Specifically, the research focuses on access control policies (ACPs), which are the security requirements that software developers need to bear in mind when developing new software. For example, an ACP for a university grading program needs to allow professors to give grades to students, but should not allow students to change the grades.

"These ACPs are important, but are often buried amidst a lengthy list of other requirements that customers give to developers," says Dr. Tao Xie, an associate professor of computer science at NC State and co-author of a paper on the research. These requirements are written in "natural language," which is the conversational language that people use when talking or corresponding via the written word.

Incomplete or inaccurate ACP requirements can crop up, for example, if the customer writing the ACP requirements makes a mistake or doesn't have enough technical know-how to accurately describe a program's security needs.

A second problem is that programmers may misinterpret some ACP requirements, or overlook them entirely.

In collaboration with IBM Research, Xie's research team has developed a solution that uses a natural language processing program to extract the ACP requirements from a customer's overall list of requirements and translate it into machine-readable language that computers can understand and enforce.

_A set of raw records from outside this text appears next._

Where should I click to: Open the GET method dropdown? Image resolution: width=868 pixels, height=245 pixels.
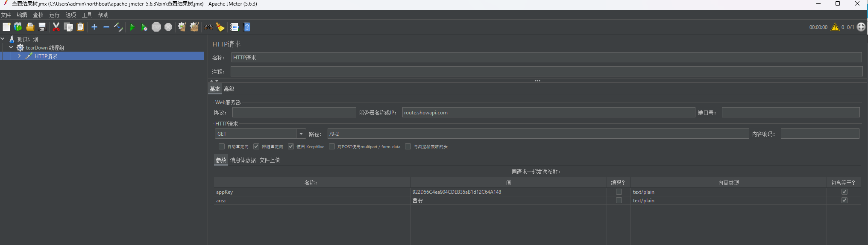click(301, 134)
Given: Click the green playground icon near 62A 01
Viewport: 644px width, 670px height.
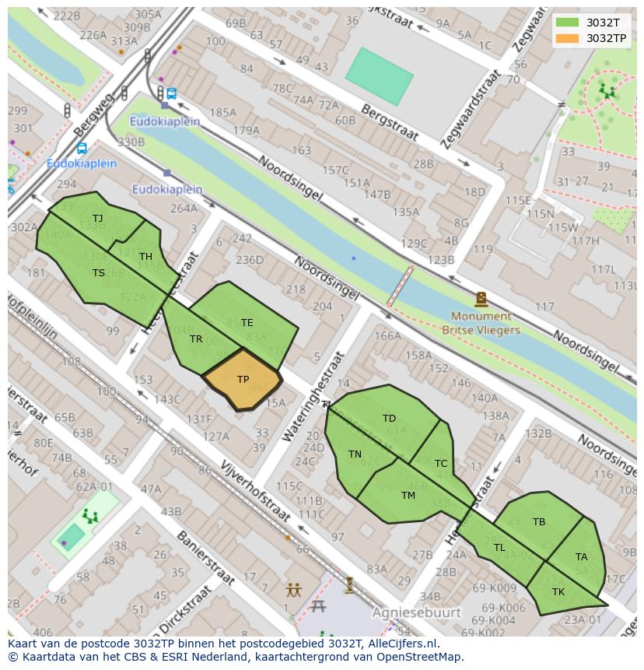Looking at the screenshot, I should tap(89, 515).
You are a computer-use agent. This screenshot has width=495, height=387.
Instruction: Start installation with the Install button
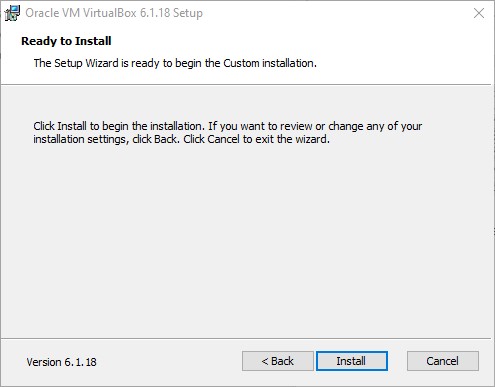[x=352, y=361]
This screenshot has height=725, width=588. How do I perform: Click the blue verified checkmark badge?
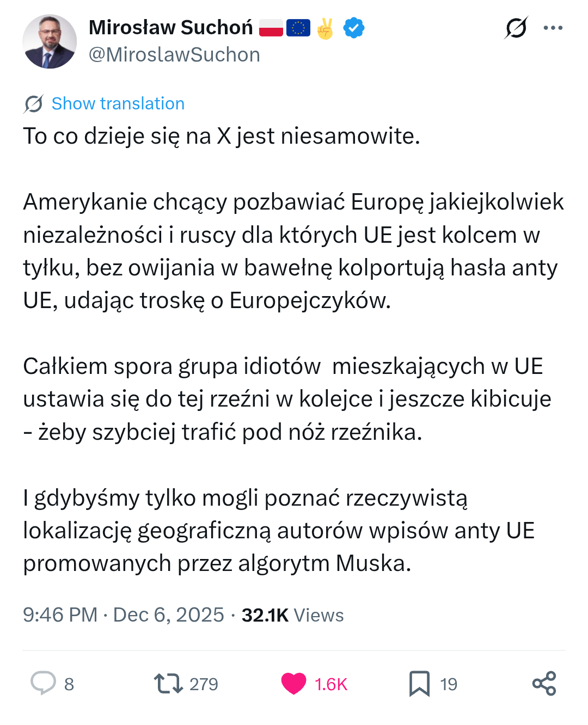tap(354, 28)
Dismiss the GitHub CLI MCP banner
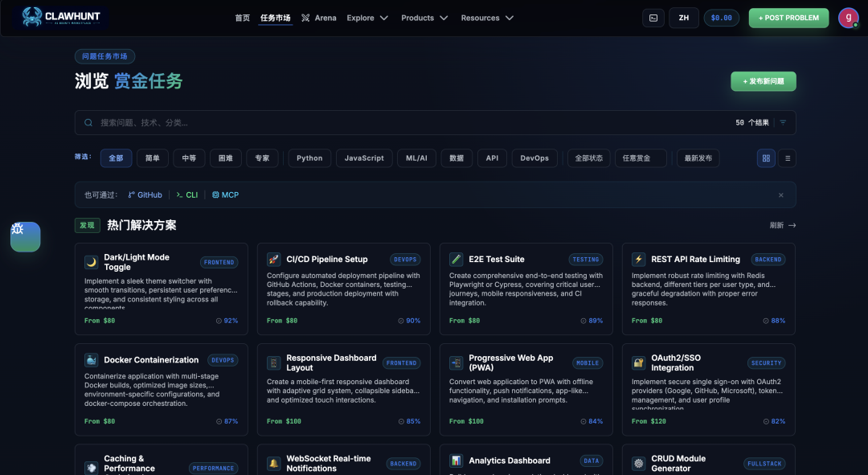 [x=780, y=195]
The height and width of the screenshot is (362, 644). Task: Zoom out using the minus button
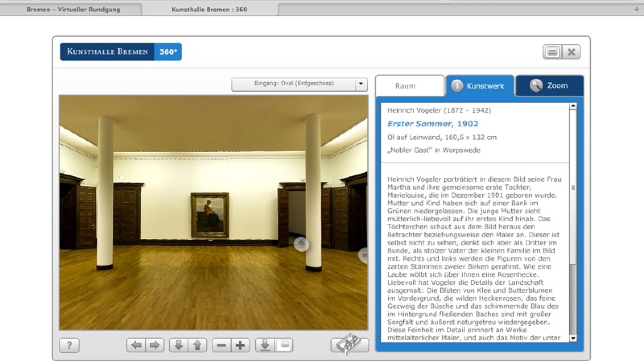(222, 345)
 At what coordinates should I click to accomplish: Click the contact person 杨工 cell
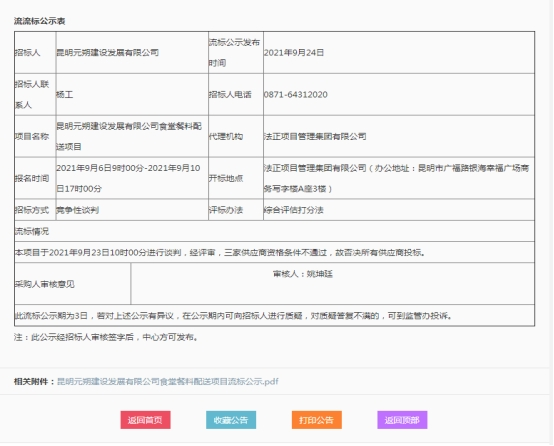point(132,94)
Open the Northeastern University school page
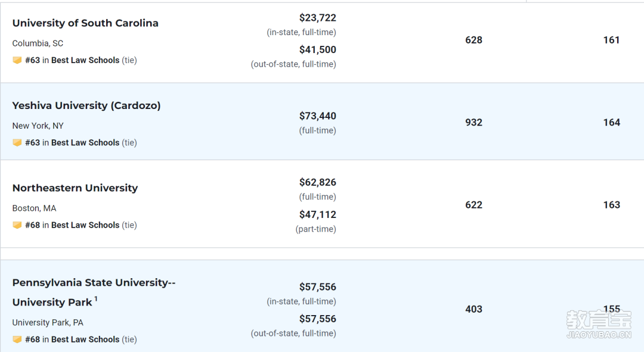 75,188
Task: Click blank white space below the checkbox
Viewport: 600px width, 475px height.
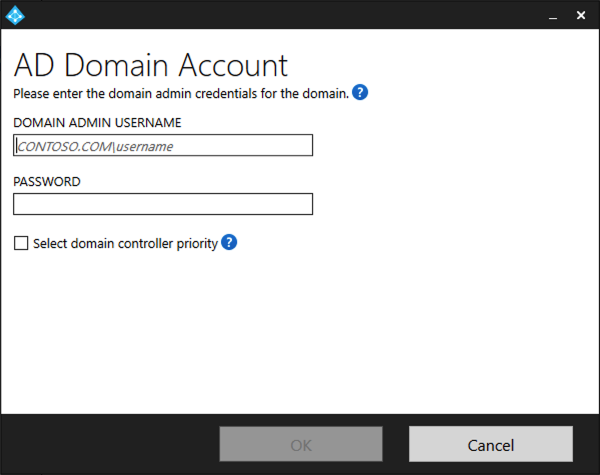Action: (x=298, y=329)
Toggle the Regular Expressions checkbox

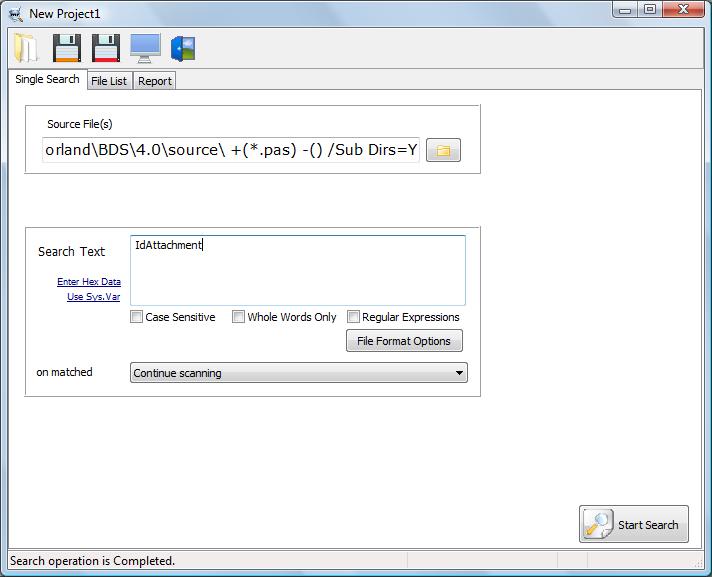(354, 317)
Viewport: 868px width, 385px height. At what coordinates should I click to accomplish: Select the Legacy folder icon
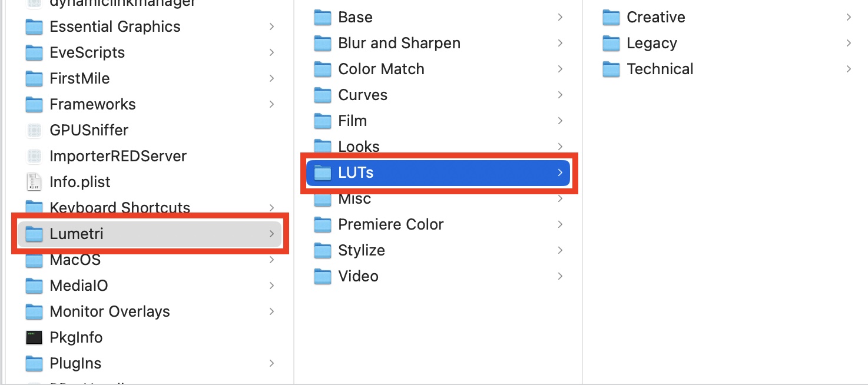[x=611, y=43]
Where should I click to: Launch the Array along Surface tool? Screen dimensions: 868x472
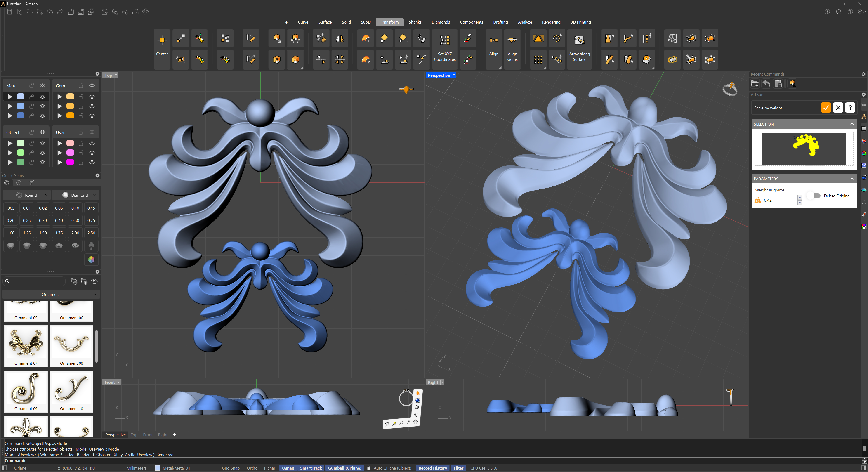pyautogui.click(x=579, y=48)
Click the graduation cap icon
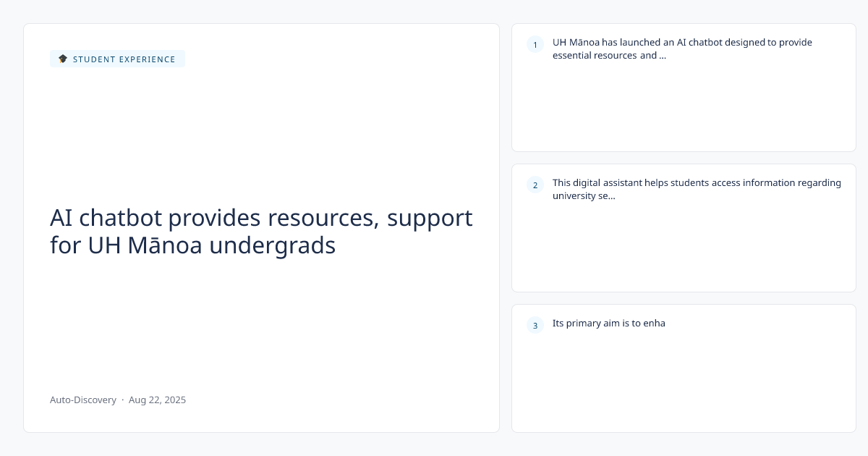The image size is (868, 456). pos(63,59)
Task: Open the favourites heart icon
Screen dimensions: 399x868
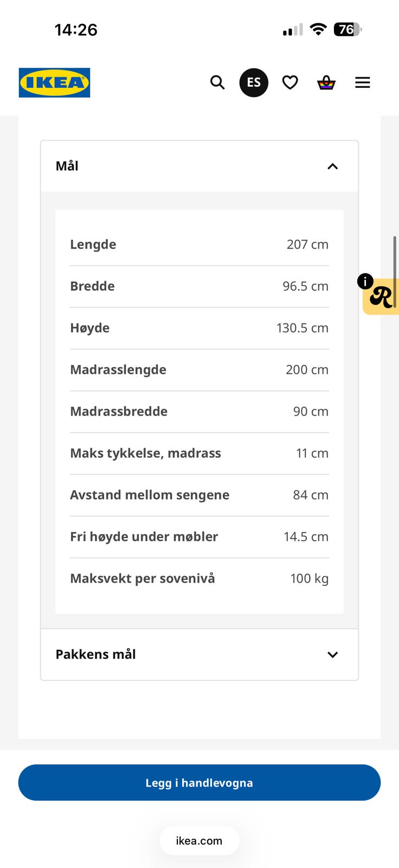Action: (x=290, y=82)
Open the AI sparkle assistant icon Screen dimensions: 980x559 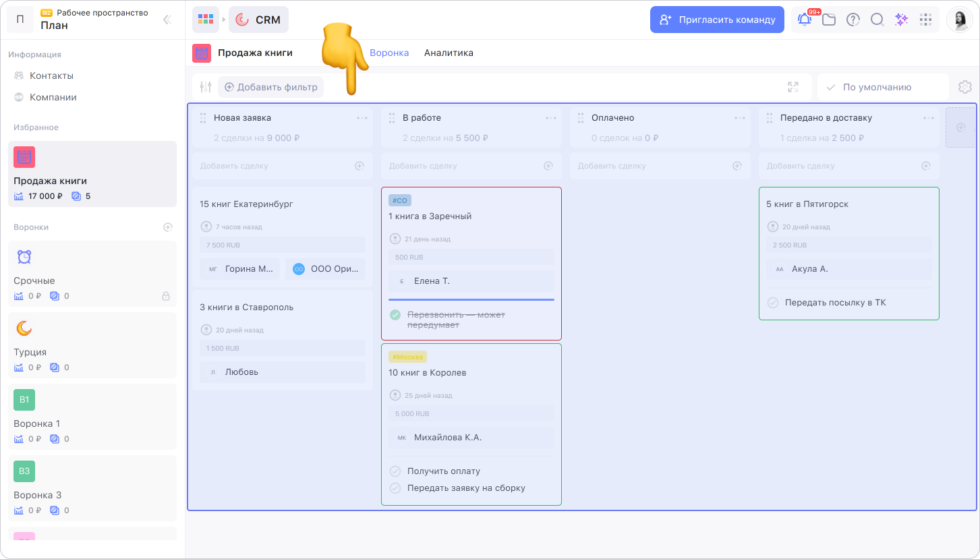click(901, 20)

After the ACPs are extracted, they can be run through Access Control Policy Tool (ACPT) -- also developed in Xie's research team in collaboration with the National Institute of Standards and Technology (NIST) -- which verifies and tests the ACPs and determines whether the ACP requirements are adequate to meet the security needs of the program.

Once the ACP requirements have been translated into machine-readable language, they can also be incorporated into a policy-enforcement "engine" in the final software product -- which ensures that ACPs cannot be overlooked by programmers.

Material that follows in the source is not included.